>> Start RECORDED INFORMATION

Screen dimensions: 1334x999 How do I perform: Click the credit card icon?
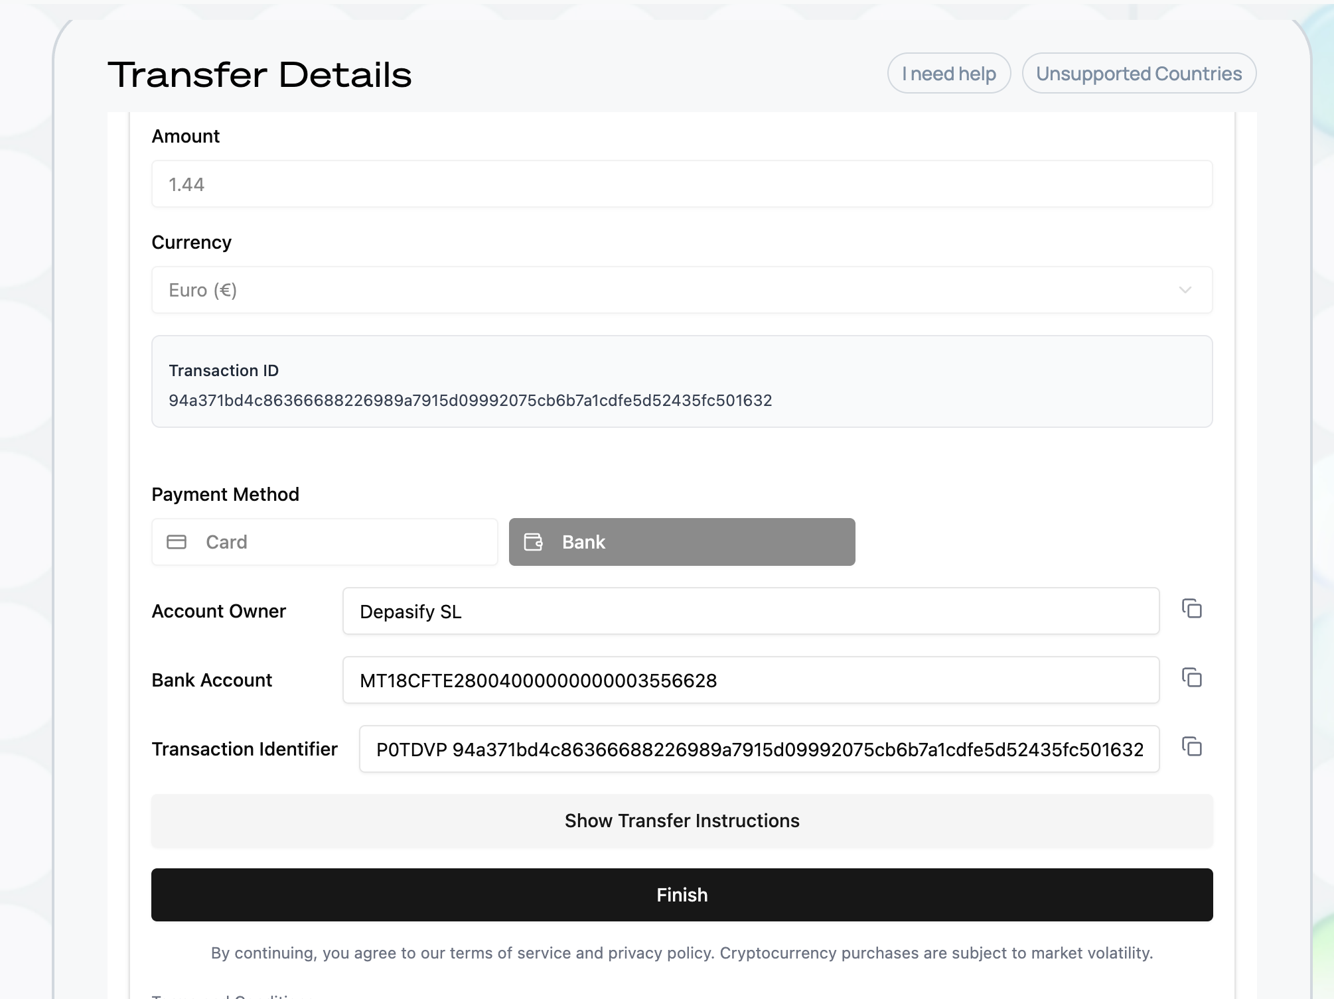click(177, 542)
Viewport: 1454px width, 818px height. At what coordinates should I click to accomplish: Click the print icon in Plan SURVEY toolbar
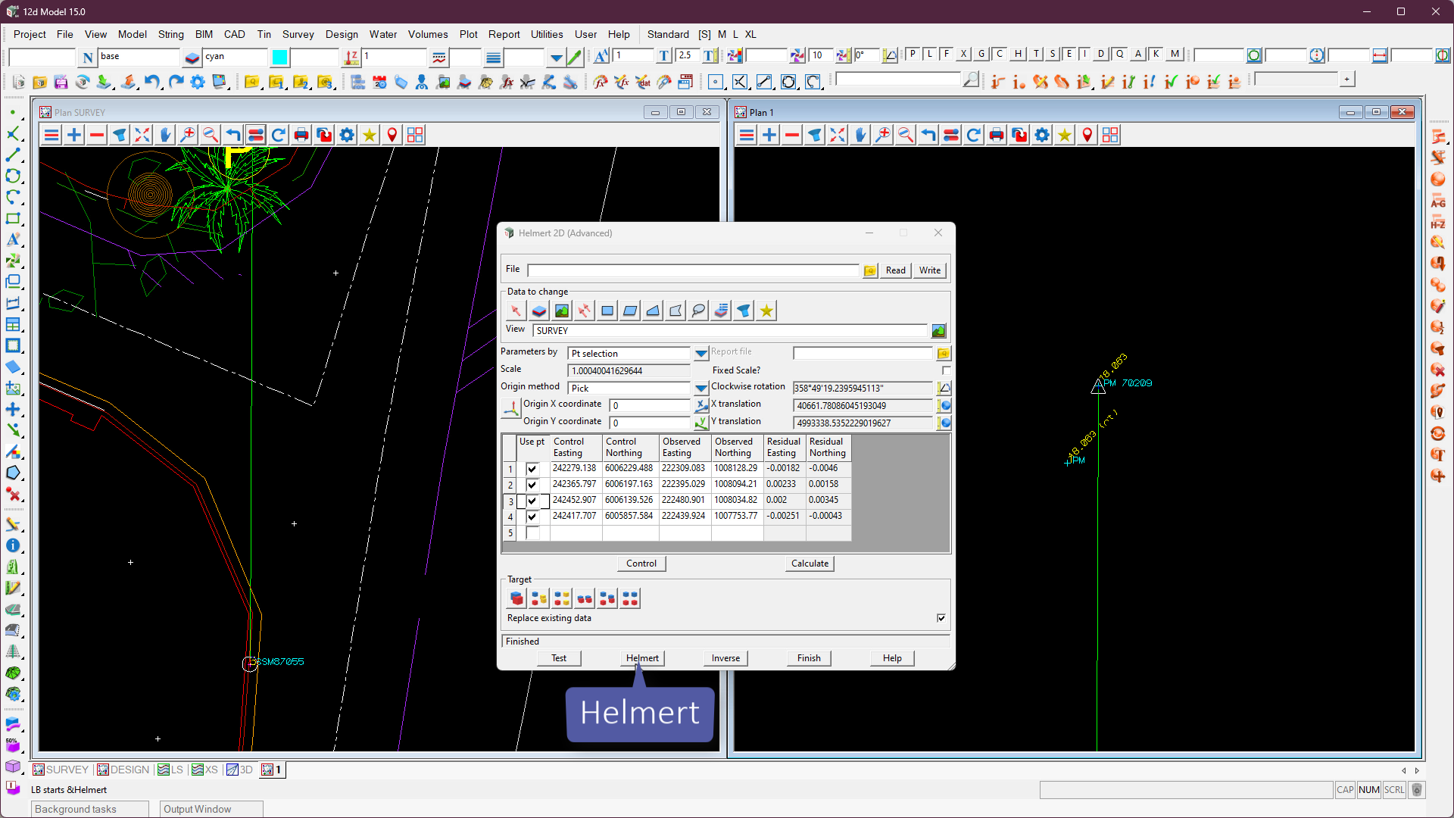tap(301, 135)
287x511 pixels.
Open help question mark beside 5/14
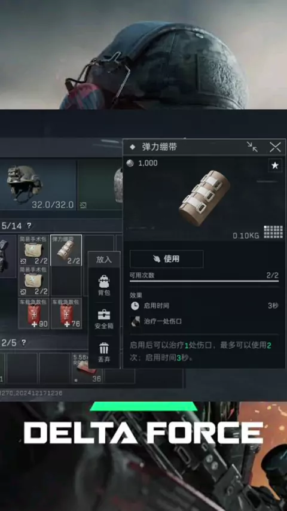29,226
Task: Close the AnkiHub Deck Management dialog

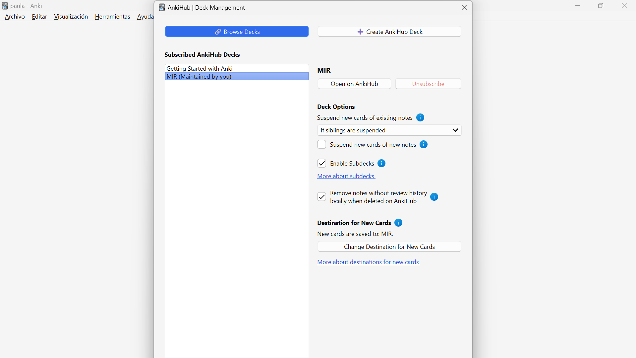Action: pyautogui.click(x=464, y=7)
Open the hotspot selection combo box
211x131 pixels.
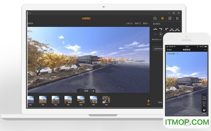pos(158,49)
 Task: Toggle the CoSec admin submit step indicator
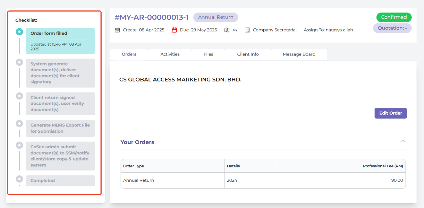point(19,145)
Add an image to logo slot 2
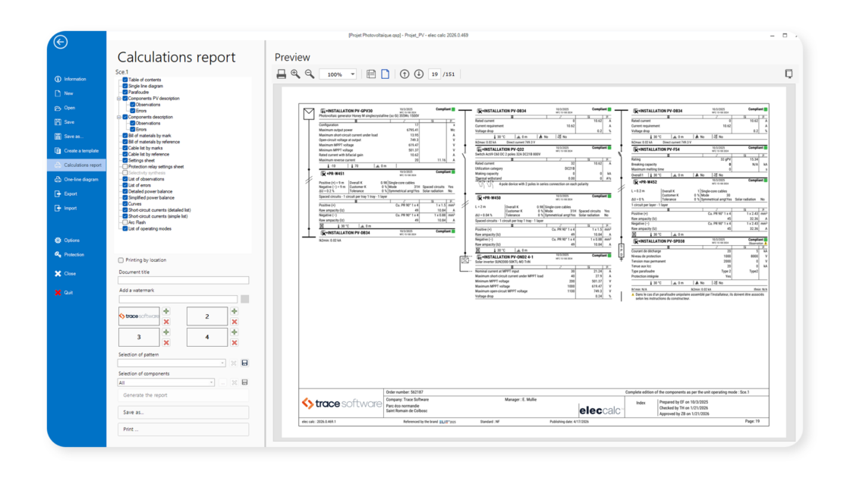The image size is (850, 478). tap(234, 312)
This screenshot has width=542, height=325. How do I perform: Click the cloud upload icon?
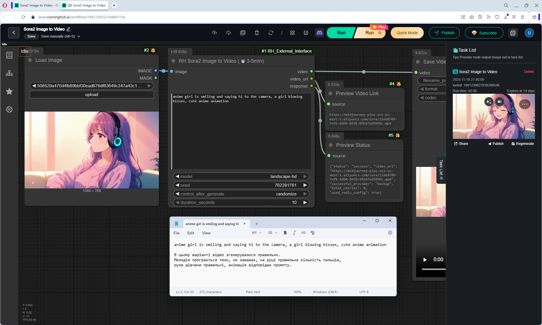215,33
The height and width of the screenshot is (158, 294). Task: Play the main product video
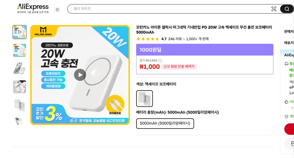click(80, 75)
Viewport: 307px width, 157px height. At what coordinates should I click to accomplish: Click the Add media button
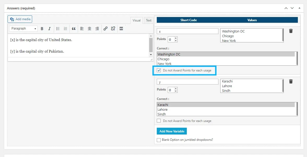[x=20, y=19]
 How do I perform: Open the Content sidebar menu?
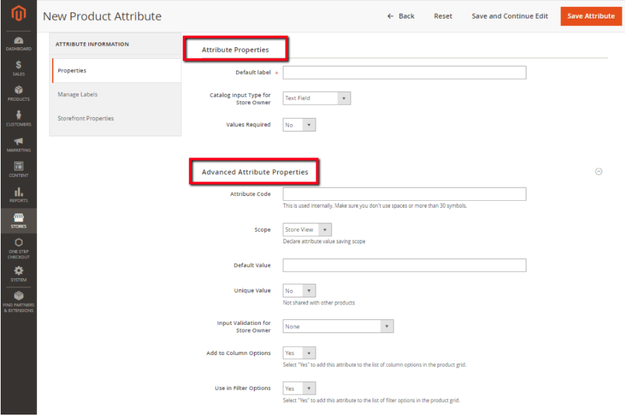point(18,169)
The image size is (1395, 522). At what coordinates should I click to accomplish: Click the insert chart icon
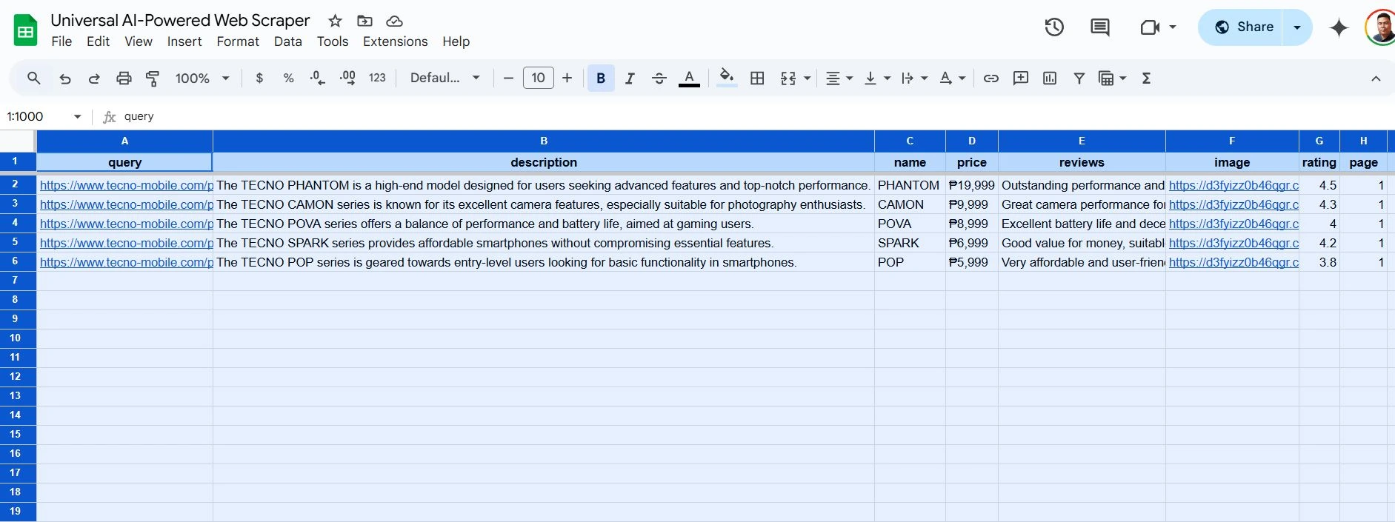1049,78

>> End RECORDED INFORMATION

§ TASK REQUIREMENTS:
Copy the records word for word, starting with the line that contains "This screenshot has" and going on through the end of the records. Leave the pictures out.

§ SOLUTION:
This screenshot has width=542, height=325. How do I perform: Click the cloud upload icon?
215,33
The height and width of the screenshot is (158, 294). Task: Play the main product video
click(80, 75)
Viewport: 307px width, 157px height. At what coordinates should I click to accomplish: Click the Add media button
[x=20, y=19]
 How do I perform: Open the Content sidebar menu?
point(18,169)
The image size is (1395, 522). At what coordinates should I click to accomplish: Click the insert chart icon
1049,78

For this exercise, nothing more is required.